The constitutional expert group, and the government, should be happy with this suggestion as it only makes explicit what they say is implicit anyway. Given that the government is also making this express representation to induce us to vote for the Albanese amendment, the Prime Minister should add these clarifying words or else stop making the representation. What is not acceptable is for the government to make a representation to trick us into voting for the Albanese amendment, only for us to find out afterwards the representation was false.
Another dose of constitutional Valium the constitutional expert group dished out was the assertion by Williams that the Albanese amendment does not give any “section of the community special rights”.
Personally, I find this assertion staggering, bordering on ludicrous, but if the constitutional expert group is so convinced it is correct, then this body will have no problem suggesting that we add words to the Albanese amendment to also make this assertion explicit, and put the matter beyond legal doubt.
Again, if this group of Yes advocates, along with the Albanese government, continue to make representations like this to induce us to vote for the Albanese amendment, but are unwilling to make the representations enforceable by entrenching them in the Albanese amendment, we are on notice that we are being set up for a fall.
At least some of these legal experts are slowly moving away from earlier assertions that the voice is non-justiciable. Readers will recall that another dose of anaesthetic was administered by the final report of the co-design working group when it pointed out that its design was predicated on the “need to respect parliamentary sovereignty and avoid causing unintended consequences. As a result, all elements would be non-justiciable, meaning alignment with the standards could not be challenged in court and could not legally affect the validity of legislation or policies”.

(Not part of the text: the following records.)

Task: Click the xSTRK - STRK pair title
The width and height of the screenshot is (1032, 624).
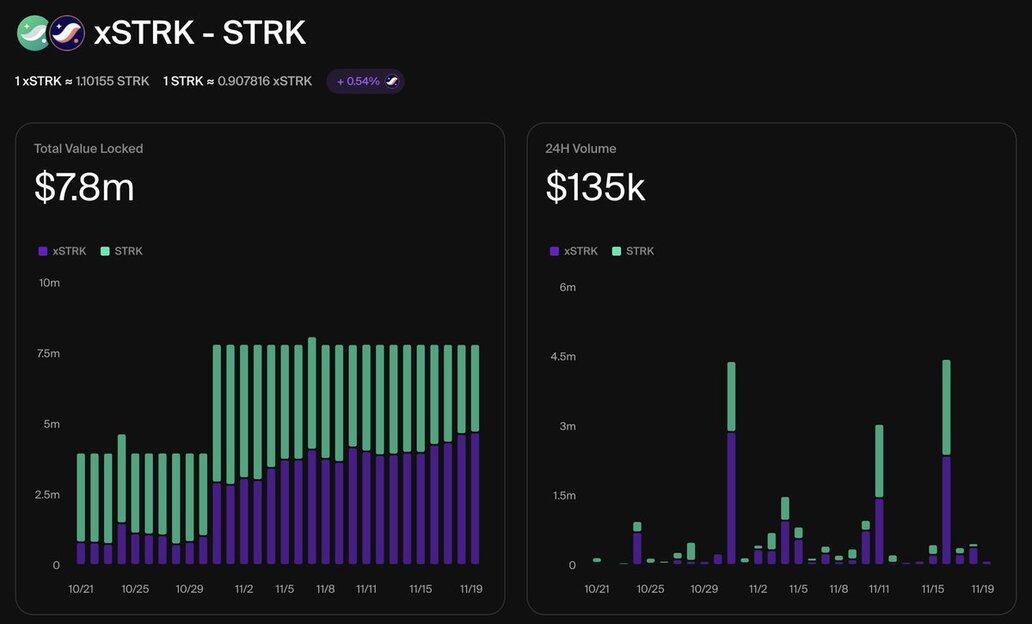Action: tap(199, 33)

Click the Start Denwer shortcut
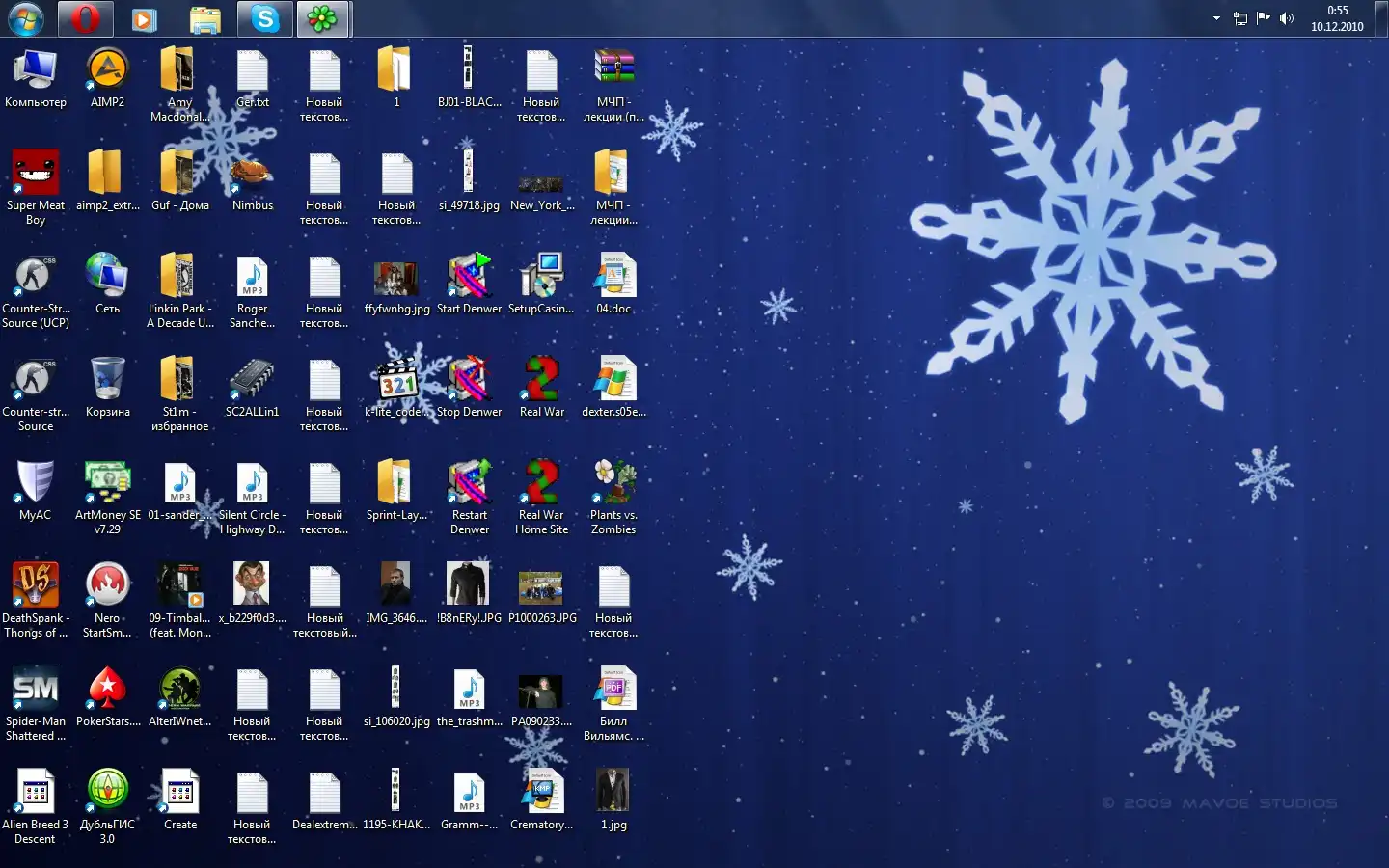469,278
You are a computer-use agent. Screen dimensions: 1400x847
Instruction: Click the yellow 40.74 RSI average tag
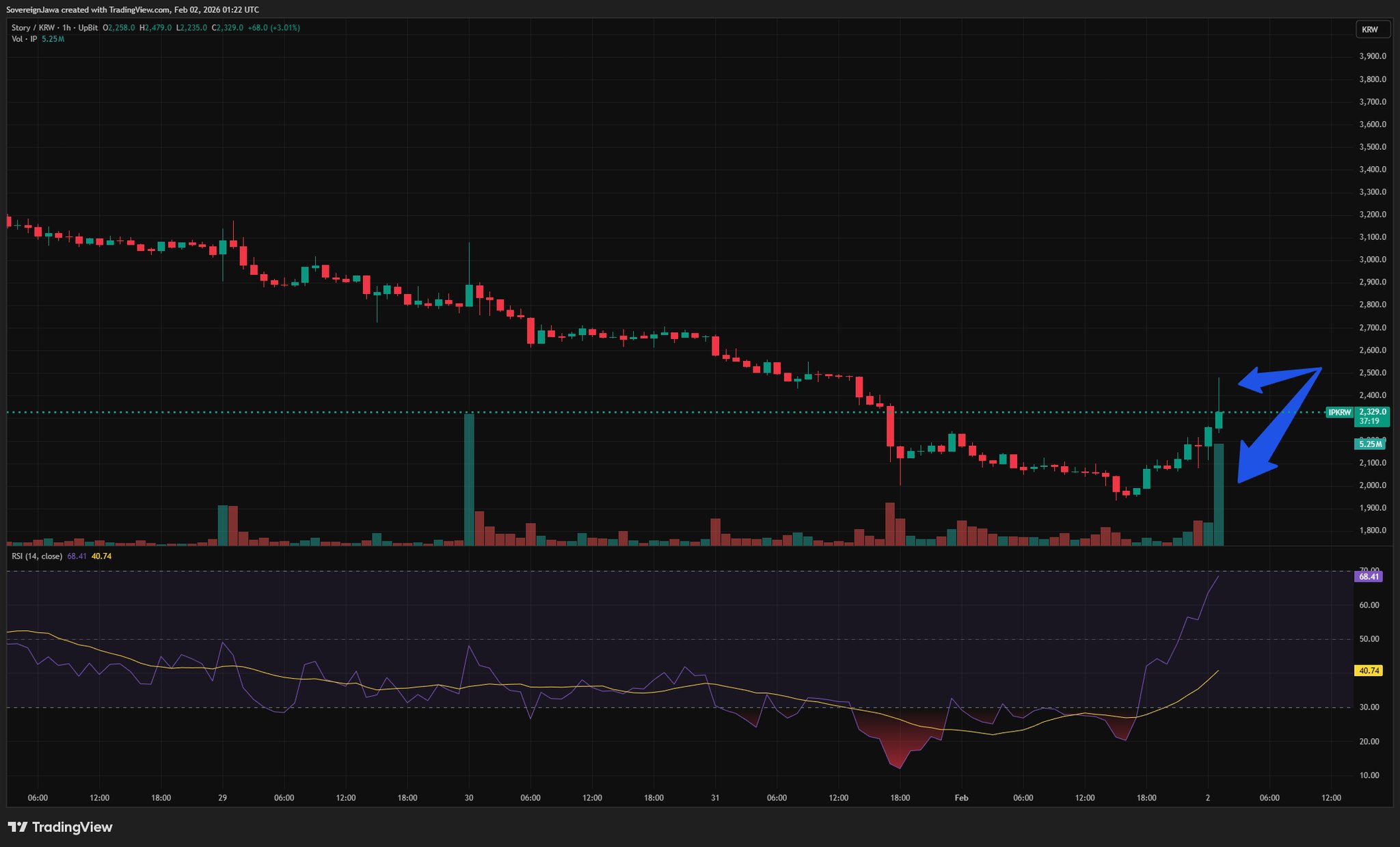coord(1368,671)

We now know, courtesy of former High Court justice Kenneth Hayne – a member of the constitutional expert group – and another former High Court justice, Ian Callinan, among others, that under the Albanese amendment the High Court, not parliament, will be the final decision-maker.
So the representation of non-justiciability is known to be false but, as it is key to the maintenance of parliamentary sovereignty, we should make it true by inserting it into the Albanese amendment.
The net result is that to ensure all the promises that have been made to us to induce us to vote for it remain true, we need to add the following words (or similar) to the Albanese amendment:
“This section (X) does not confer on any section of the Australian community, or any individual member of it, any rights not shared equally with other Australian citizens.
“Further, neither the parliament nor the executive government have any duty to consult the voice, seek representations from it or pay any attention to representations it does make. Parliament and the executive government are free to enact laws or take actions in exactly the same manner and subject to the same substantive and procedural requirements as applied prior to the addition of this section (X). If the purpose, functions, rights, powers, privileges, procedures or any other aspect of the existence of the voice becomes justiciable in any Australian court, the voice is automatically and without need for further action dissolved and this section (X) is likewise automatically repealed without need for further action of any kind.”
Spoiler alert: I predict neither the Albanese government nor the Yes activists will agree to insert words making explicit the highly contestable promises they keep making to us.
Could it be that they know these promises are false but don’t want that to be found out until after the referendum is won?
If the sucker punch arrives, don’t say you were not warned.